## Exercise aim:
Copy out the items below, swapping every "tick label" for "scale marker" and keeping everything else the same.

## Source material:
--- start ---

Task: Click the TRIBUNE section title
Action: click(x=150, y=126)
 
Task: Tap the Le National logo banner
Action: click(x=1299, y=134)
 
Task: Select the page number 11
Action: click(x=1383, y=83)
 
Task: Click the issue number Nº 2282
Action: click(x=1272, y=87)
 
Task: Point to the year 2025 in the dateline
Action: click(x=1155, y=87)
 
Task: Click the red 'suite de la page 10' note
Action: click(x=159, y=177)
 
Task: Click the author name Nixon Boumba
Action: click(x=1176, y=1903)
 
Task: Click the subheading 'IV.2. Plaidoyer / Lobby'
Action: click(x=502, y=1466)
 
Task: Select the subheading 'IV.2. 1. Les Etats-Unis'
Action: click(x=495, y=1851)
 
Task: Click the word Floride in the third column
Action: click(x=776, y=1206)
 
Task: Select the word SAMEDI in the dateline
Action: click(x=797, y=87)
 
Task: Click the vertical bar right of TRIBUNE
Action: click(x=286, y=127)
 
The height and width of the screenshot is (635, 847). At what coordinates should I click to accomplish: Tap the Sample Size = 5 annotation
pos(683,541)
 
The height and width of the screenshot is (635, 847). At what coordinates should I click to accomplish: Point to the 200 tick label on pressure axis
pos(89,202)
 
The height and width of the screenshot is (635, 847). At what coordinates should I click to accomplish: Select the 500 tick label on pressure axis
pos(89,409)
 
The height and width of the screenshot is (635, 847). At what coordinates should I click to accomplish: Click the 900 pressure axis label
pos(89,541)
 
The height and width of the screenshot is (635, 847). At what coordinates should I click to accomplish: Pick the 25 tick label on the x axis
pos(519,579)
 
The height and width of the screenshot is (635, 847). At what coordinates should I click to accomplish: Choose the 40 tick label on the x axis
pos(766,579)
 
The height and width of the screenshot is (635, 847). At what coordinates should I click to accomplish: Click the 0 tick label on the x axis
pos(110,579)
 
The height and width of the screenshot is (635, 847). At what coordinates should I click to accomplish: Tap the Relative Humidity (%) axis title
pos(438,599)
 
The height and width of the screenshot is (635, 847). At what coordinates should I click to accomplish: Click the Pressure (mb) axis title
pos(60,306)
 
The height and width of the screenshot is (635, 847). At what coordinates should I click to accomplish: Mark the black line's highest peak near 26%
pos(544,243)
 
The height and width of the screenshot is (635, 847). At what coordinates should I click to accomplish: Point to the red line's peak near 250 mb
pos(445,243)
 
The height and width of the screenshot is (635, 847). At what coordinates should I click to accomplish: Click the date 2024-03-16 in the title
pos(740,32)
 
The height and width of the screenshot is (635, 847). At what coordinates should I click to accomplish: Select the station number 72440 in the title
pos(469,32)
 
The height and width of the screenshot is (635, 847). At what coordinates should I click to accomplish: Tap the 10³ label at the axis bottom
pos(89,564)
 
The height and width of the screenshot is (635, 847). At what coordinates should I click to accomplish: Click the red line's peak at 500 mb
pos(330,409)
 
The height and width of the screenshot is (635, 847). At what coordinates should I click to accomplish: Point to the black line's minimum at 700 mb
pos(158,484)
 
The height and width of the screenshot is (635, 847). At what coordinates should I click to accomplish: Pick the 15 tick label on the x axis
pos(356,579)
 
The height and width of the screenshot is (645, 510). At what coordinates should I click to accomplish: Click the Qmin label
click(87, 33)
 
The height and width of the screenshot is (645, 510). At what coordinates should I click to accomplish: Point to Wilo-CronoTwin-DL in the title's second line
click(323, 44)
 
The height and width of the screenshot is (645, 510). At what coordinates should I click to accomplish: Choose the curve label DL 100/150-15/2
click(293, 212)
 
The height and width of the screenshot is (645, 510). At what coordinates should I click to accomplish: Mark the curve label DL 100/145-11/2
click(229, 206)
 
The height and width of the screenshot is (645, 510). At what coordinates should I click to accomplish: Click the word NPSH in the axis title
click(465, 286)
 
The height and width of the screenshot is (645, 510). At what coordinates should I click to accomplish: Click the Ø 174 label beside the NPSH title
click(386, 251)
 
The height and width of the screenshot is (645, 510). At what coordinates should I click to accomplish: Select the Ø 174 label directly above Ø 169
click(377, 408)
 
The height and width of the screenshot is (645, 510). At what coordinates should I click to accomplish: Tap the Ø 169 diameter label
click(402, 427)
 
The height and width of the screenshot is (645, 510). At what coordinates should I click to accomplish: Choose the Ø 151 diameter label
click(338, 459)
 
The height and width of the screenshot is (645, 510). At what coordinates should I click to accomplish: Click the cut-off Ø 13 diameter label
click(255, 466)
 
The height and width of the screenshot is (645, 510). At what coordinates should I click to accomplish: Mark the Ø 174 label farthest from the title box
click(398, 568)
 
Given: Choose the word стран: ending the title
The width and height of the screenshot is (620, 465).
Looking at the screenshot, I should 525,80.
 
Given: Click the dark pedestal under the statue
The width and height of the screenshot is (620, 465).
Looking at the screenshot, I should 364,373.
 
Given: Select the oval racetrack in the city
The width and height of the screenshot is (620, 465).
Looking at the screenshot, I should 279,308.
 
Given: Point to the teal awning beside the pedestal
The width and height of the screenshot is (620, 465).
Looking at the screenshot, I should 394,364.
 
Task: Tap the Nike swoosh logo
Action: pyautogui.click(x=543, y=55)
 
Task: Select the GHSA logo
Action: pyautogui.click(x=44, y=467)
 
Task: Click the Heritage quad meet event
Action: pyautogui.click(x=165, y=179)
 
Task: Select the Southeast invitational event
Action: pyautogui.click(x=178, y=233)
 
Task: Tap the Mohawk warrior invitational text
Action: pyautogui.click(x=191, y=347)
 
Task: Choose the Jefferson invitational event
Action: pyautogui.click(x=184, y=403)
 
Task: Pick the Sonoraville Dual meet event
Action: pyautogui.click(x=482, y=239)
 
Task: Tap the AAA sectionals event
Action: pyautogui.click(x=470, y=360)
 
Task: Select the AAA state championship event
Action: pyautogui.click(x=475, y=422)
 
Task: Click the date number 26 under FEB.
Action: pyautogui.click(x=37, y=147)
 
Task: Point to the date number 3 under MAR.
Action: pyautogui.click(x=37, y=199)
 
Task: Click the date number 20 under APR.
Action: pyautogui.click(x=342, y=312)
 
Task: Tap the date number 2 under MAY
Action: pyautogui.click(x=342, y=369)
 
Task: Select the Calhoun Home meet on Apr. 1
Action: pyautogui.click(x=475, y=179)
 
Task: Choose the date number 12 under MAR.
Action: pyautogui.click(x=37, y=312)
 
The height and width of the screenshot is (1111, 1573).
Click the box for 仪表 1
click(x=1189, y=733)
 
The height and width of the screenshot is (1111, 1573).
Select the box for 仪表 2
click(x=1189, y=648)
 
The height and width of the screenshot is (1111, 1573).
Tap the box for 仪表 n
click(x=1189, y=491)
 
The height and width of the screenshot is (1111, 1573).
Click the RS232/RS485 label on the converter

--- end ---

## Task solution:
Task: Click the TRIBUNE section title
Action: click(x=150, y=126)
 
Task: Tap the Le National logo banner
Action: click(x=1299, y=134)
 
Task: Select the page number 11
Action: click(x=1383, y=83)
 
Task: Click the issue number Nº 2282
Action: click(x=1272, y=87)
 
Task: Point to the year 2025 in the dateline
Action: click(x=1155, y=87)
 
Task: Click the red 'suite de la page 10' note
Action: click(x=159, y=177)
 
Task: Click the author name Nixon Boumba
Action: click(x=1176, y=1903)
 
Task: Click the subheading 'IV.2. Plaidoyer / Lobby'
Action: click(x=502, y=1466)
 
Task: Select the subheading 'IV.2. 1. Les Etats-Unis'
Action: click(x=495, y=1851)
 
Task: Click the word Floride in the third column
Action: click(x=776, y=1206)
 
Task: Select the word SAMEDI in the dateline
Action: click(x=797, y=87)
 
Task: Click the vertical bar right of TRIBUNE
Action: click(x=286, y=127)
 
The height and width of the screenshot is (635, 847). At what coordinates should I click to accomplish: Tap the Sample Size = 5 annotation
pos(683,541)
 
The height and width of the screenshot is (635, 847). At what coordinates should I click to accomplish: Point to the 200 scale marker on pressure axis
pos(89,202)
 
The height and width of the screenshot is (635, 847). At what coordinates should I click to accomplish: Select the 500 scale marker on pressure axis
pos(89,409)
 
The height and width of the screenshot is (635, 847). At what coordinates should I click to accomplish: Click the 900 pressure axis label
pos(89,541)
 
The height and width of the screenshot is (635, 847). At what coordinates should I click to accomplish: Pick the 25 scale marker on the x axis
pos(519,579)
 
The height and width of the screenshot is (635, 847). At what coordinates should I click to accomplish: Choose the 40 scale marker on the x axis
pos(766,579)
 
The height and width of the screenshot is (635, 847). At what coordinates should I click to accomplish: Click the 0 scale marker on the x axis
pos(110,579)
 
The height and width of the screenshot is (635, 847). At what coordinates should I click to accomplish: Tap the Relative Humidity (%) axis title
pos(438,599)
 
The height and width of the screenshot is (635, 847). At what coordinates should I click to accomplish: Click the Pressure (mb) axis title
pos(60,306)
 
The height and width of the screenshot is (635, 847). At what coordinates should I click to accomplish: Mark the black line's highest peak near 26%
pos(544,243)
 
The height and width of the screenshot is (635, 847). At what coordinates should I click to accomplish: Point to the red line's peak near 250 mb
pos(445,243)
 
The height and width of the screenshot is (635, 847). At what coordinates should I click to accomplish: Click the date 2024-03-16 in the title
pos(740,32)
 
The height and width of the screenshot is (635, 847). At what coordinates should I click to accomplish: Select the station number 72440 in the title
pos(469,32)
 
The height and width of the screenshot is (635, 847). At what coordinates should I click to accomplish: Tap the 10³ label at the axis bottom
pos(89,564)
 
The height and width of the screenshot is (635, 847). At what coordinates should I click to accomplish: Click the red line's peak at 500 mb
pos(330,409)
 
The height and width of the screenshot is (635, 847). At what coordinates should I click to accomplish: Point to the black line's minimum at 700 mb
pos(158,484)
 
The height and width of the screenshot is (635, 847). At what coordinates should I click to accomplish: Pick the 15 scale marker on the x axis
pos(356,579)
 
The height and width of the screenshot is (645, 510). At what coordinates should I click to accomplish: Click the Qmin label
click(87, 33)
 
The height and width of the screenshot is (645, 510). At what coordinates should I click to accomplish: Point to Wilo-CronoTwin-DL in the title's second line
click(323, 44)
 
The height and width of the screenshot is (645, 510). At what coordinates should I click to accomplish: Choose the curve label DL 100/150-15/2
click(293, 212)
 
The height and width of the screenshot is (645, 510). At what coordinates should I click to accomplish: Mark the curve label DL 100/145-11/2
click(229, 206)
 
The height and width of the screenshot is (645, 510). At what coordinates should I click to accomplish: Click the word NPSH in the axis title
click(465, 286)
 
The height and width of the screenshot is (645, 510). At what coordinates should I click to accomplish: Click the Ø 174 label beside the NPSH title
click(386, 251)
 
The height and width of the screenshot is (645, 510). At what coordinates should I click to accomplish: Select the Ø 174 label directly above Ø 169
click(377, 408)
 
The height and width of the screenshot is (645, 510). At what coordinates should I click to accomplish: Tap the Ø 169 diameter label
click(402, 427)
 
The height and width of the screenshot is (645, 510). At what coordinates should I click to accomplish: Choose the Ø 151 diameter label
click(338, 459)
 
The height and width of the screenshot is (645, 510). At what coordinates should I click to accomplish: Click the cut-off Ø 13 diameter label
click(255, 466)
 
The height and width of the screenshot is (645, 510). At what coordinates should I click to accomplish: Mark the Ø 174 label farthest from the title box
click(398, 568)
 
Given: Choose the word стран: ending the title
The width and height of the screenshot is (620, 465).
Looking at the screenshot, I should 525,80.
 
Given: Click the dark pedestal under the statue
The width and height of the screenshot is (620, 465).
Looking at the screenshot, I should 364,373.
 
Given: Select the oval racetrack in the city
The width and height of the screenshot is (620, 465).
Looking at the screenshot, I should 279,308.
 
Given: Point to the teal awning beside the pedestal
The width and height of the screenshot is (620, 465).
Looking at the screenshot, I should 394,364.
 
Task: Tap the Nike swoosh logo
Action: pyautogui.click(x=543, y=55)
 
Task: Select the GHSA logo
Action: pyautogui.click(x=44, y=467)
 
Task: Click the Heritage quad meet event
Action: pyautogui.click(x=165, y=179)
 
Task: Select the Southeast invitational event
Action: pyautogui.click(x=178, y=233)
 
Task: Tap the Mohawk warrior invitational text
Action: pyautogui.click(x=191, y=347)
 
Task: Choose the Jefferson invitational event
Action: pyautogui.click(x=184, y=403)
 
Task: Pick the Sonoraville Dual meet event
Action: pyautogui.click(x=482, y=239)
 
Task: Tap the AAA sectionals event
Action: pyautogui.click(x=470, y=360)
 
Task: Select the AAA state championship event
Action: pyautogui.click(x=475, y=422)
 
Task: Click the date number 26 under FEB.
Action: pyautogui.click(x=37, y=147)
 
Task: Point to the date number 3 under MAR.
Action: pyautogui.click(x=37, y=199)
 
Task: Click the date number 20 under APR.
Action: pyautogui.click(x=342, y=312)
 
Task: Tap the date number 2 under MAY
Action: pyautogui.click(x=342, y=369)
 
Task: Select the Calhoun Home meet on Apr. 1
Action: pyautogui.click(x=475, y=179)
 
Task: Choose the date number 12 under MAR.
Action: pyautogui.click(x=37, y=312)
 
The height and width of the screenshot is (1111, 1573).
Click the box for 仪表 1
click(x=1189, y=733)
 
The height and width of the screenshot is (1111, 1573).
Select the box for 仪表 2
click(x=1189, y=648)
 
The height and width of the screenshot is (1111, 1573).
Tap the box for 仪表 n
click(x=1189, y=491)
 
The height and width of the screenshot is (1111, 1573).
Click the RS232/RS485 label on the converter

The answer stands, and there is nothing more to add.